Sometimes it’s hard to realize just how divided the sexes were in those days.  The girls managed their own culture separately from the boys, for the most part.  I can recall only one time where I stepped in to reprove a girl my age for picking on someone smaller.  That happened on the school bus, and the only tool I could employ was to shame her.  Luckily, I’ve always had a way with words.

Were you the bully?

No.  I never picked a fight or pushed people around.  Even in defending myself, my conscience was always stung by my Baptist upbringing and Jesus’ command to “turn the other cheek”.  In fact, I became a radical religious pacifist by age 15 — abrogating even self-defense, much to the chagrin of my father – but somehow I had already established myself in the social hierarchy at school such that I never had to test my commitment to that creed.

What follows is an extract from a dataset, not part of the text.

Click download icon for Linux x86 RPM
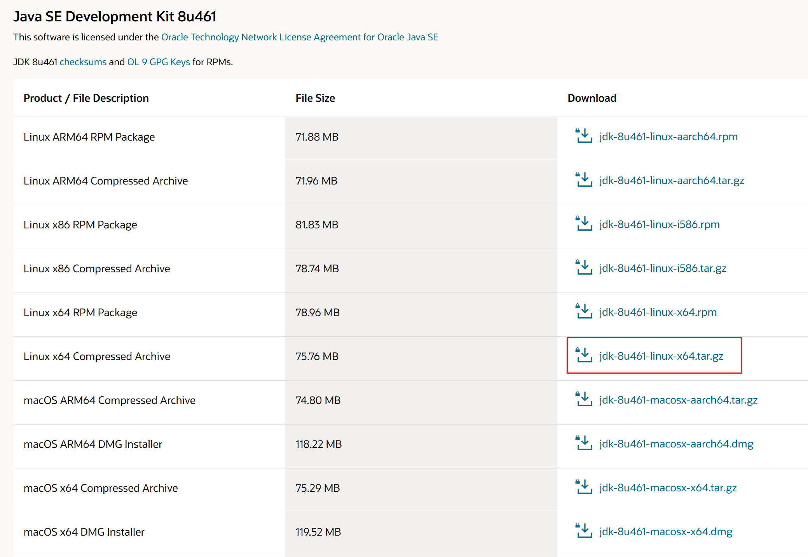 pos(583,224)
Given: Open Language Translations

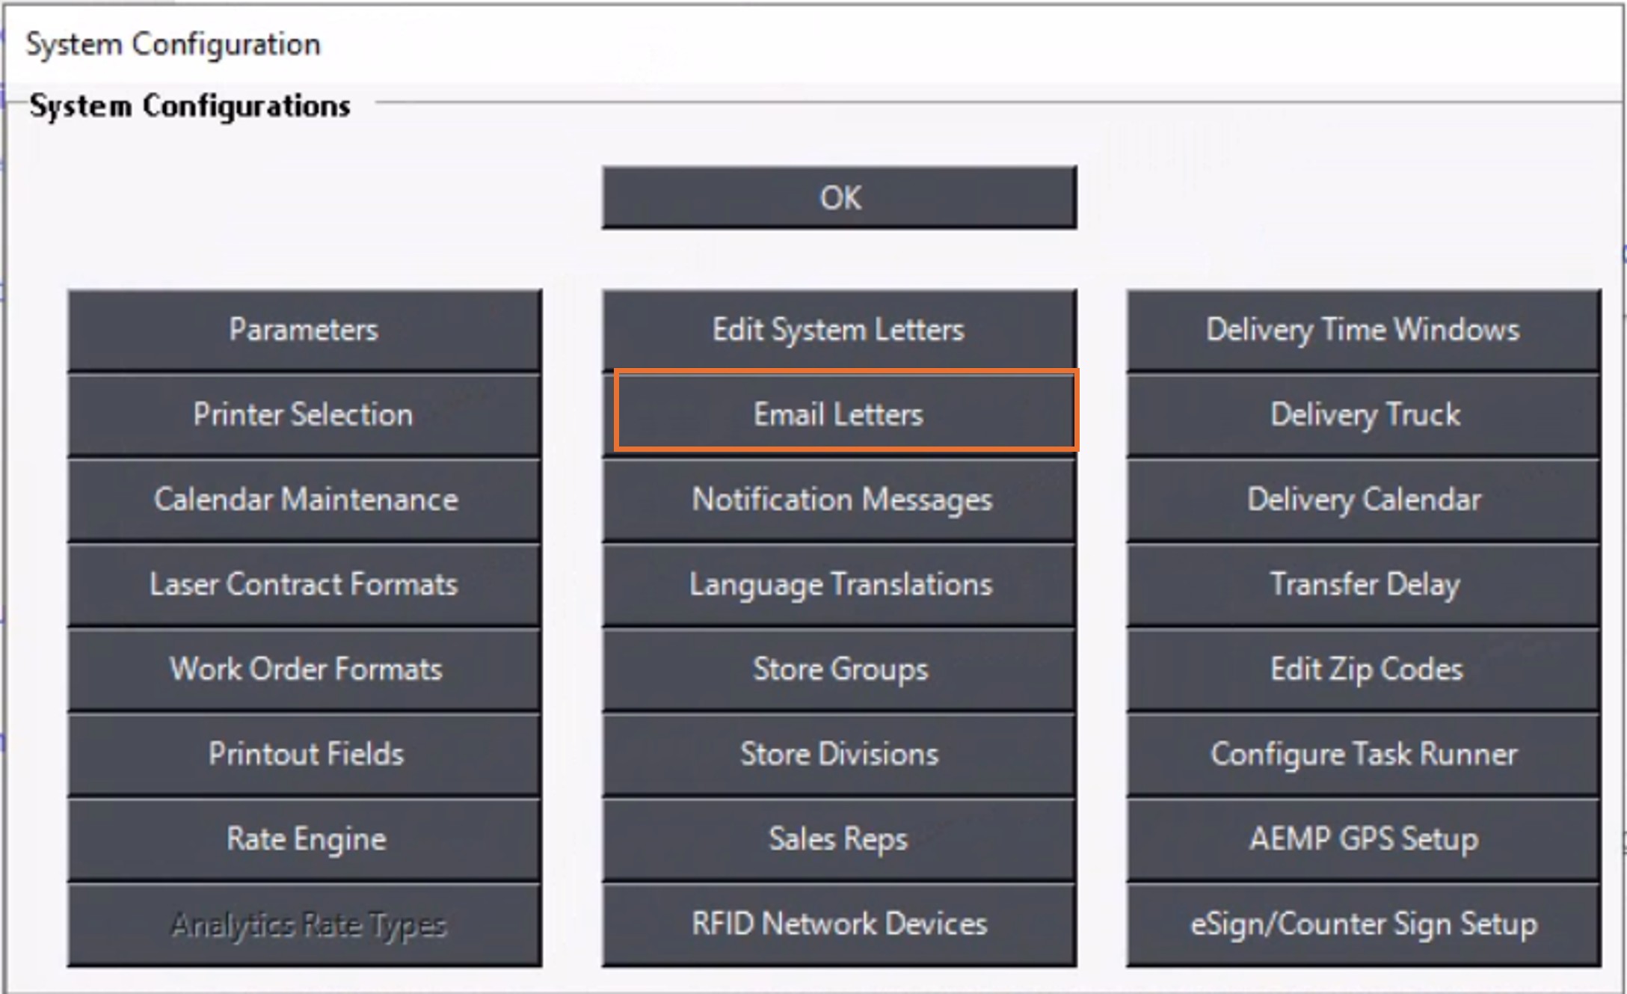Looking at the screenshot, I should click(x=839, y=584).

I’ve never understood the mind that needs to subjugate others to its will, against theirs.  People are generally enough trouble as it is — why would you want to churn up resentment against yourself and make things worse?  I don’t want to get all psychoanalytic on you, but I can only think that a bully must have no life worth living – or they wouldn’t need that type of diversion.  So back to your first question, Randy — maybe his death was merciful.

I’d like to tag a few people who came to mind as imagined readers while I was writing this post: Shelley, Shelley, Joseph, apotheon, Jessica, TDavid, Kent, Doug, and Cooper (sorry for the quick re-tag).  Tell us about your experiences with bullies in school.  As always, anyone else who would like to participate, feel free and I’ll give you some linkage.  I’d really like to tag Kathy, but I don’t think she’d answer.